>>>

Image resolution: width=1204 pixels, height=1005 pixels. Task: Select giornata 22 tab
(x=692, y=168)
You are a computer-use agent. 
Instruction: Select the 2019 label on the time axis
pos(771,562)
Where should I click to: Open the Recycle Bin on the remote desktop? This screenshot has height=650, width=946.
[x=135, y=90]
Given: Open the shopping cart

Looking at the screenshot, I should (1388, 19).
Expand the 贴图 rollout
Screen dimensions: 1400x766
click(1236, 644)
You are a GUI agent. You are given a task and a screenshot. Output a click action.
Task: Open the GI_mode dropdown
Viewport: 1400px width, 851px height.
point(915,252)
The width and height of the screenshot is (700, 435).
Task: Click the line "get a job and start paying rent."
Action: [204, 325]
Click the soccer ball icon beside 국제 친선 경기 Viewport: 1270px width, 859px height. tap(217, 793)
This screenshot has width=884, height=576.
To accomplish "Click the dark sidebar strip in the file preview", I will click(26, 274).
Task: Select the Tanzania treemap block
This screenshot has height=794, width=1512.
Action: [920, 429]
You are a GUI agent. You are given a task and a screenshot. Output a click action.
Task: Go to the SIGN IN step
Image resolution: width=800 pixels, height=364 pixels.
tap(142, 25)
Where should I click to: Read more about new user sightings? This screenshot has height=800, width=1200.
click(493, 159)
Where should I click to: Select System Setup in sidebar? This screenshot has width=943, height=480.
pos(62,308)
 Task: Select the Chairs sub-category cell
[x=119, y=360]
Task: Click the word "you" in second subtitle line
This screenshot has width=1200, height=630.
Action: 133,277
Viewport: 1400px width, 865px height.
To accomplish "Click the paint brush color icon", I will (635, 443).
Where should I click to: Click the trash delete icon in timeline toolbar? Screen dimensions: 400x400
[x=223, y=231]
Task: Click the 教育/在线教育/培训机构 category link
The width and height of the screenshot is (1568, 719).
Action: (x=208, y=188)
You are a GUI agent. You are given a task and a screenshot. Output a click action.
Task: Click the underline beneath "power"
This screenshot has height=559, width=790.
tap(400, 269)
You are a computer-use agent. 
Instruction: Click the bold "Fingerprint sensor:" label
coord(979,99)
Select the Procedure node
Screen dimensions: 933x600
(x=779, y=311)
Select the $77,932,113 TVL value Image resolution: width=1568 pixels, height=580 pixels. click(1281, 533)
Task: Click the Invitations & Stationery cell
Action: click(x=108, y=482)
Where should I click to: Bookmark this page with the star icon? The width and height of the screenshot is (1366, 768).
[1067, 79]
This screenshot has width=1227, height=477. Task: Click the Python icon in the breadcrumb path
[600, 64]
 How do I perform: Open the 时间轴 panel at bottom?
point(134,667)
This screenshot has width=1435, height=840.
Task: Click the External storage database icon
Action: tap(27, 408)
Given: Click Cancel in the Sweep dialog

<<<

### WHAT TO WORK ON
Copy all of the records above line for line, without changing anything.

### THE SOLUTION
Image resolution: width=1204 pixels, height=1005 pixels. Task: Select giornata 22 tab
(x=692, y=168)
You are a computer-use agent. 
Instruction: Select the 2019 label on the time axis
pos(771,562)
Where should I click to: Open the Recycle Bin on the remote desktop? This screenshot has height=650, width=946.
[x=135, y=90]
Given: Open the shopping cart

Looking at the screenshot, I should (1388, 19).
Expand the 贴图 rollout
Screen dimensions: 1400x766
click(1236, 644)
You are a GUI agent. You are given a task and a screenshot. Output a click action.
Task: Open the GI_mode dropdown
Viewport: 1400px width, 851px height.
point(915,252)
The width and height of the screenshot is (700, 435).
Task: Click the line "get a job and start paying rent."
Action: [204, 325]
Click the soccer ball icon beside 국제 친선 경기 Viewport: 1270px width, 859px height. tap(217, 793)
This screenshot has width=884, height=576.
To accomplish "Click the dark sidebar strip in the file preview", I will click(26, 274).
Task: Select the Tanzania treemap block
This screenshot has height=794, width=1512.
Action: [920, 429]
You are a GUI agent. You are given a task and a screenshot. Output a click action.
Task: Go to the SIGN IN step
Image resolution: width=800 pixels, height=364 pixels.
tap(142, 25)
Where should I click to: Read more about new user sightings? This screenshot has height=800, width=1200.
click(493, 159)
Where should I click to: Select System Setup in sidebar? This screenshot has width=943, height=480.
pos(62,308)
 Task: Select the Chairs sub-category cell
[x=119, y=360]
Task: Click the word "you" in second subtitle line
This screenshot has width=1200, height=630.
Action: 133,277
Viewport: 1400px width, 865px height.
To accomplish "Click the paint brush color icon", I will (635, 443).
Where should I click to: Click the trash delete icon in timeline toolbar? Screen dimensions: 400x400
[x=223, y=231]
Task: Click the 教育/在线教育/培训机构 category link
The width and height of the screenshot is (1568, 719).
Action: (x=208, y=188)
You are a GUI agent. You are given a task and a screenshot. Output a click action.
Task: Click the underline beneath "power"
This screenshot has height=559, width=790.
tap(400, 269)
You are a computer-use agent. 
Instruction: Click the bold "Fingerprint sensor:" label
coord(979,99)
Select the Procedure node
Screen dimensions: 933x600
(x=779, y=311)
Select the $77,932,113 TVL value Image resolution: width=1568 pixels, height=580 pixels. click(1281, 533)
Task: Click the Invitations & Stationery cell
Action: click(x=108, y=482)
Where should I click to: Bookmark this page with the star icon? The width and height of the screenshot is (1366, 768).
[1067, 79]
This screenshot has width=1227, height=477. Task: Click the Python icon in the breadcrumb path
[600, 64]
 How do I perform: Open the 时间轴 panel at bottom?
point(134,667)
This screenshot has width=1435, height=840.
Task: Click the External storage database icon
Action: tap(27, 408)
Given: Click Cancel in the Sweep dialog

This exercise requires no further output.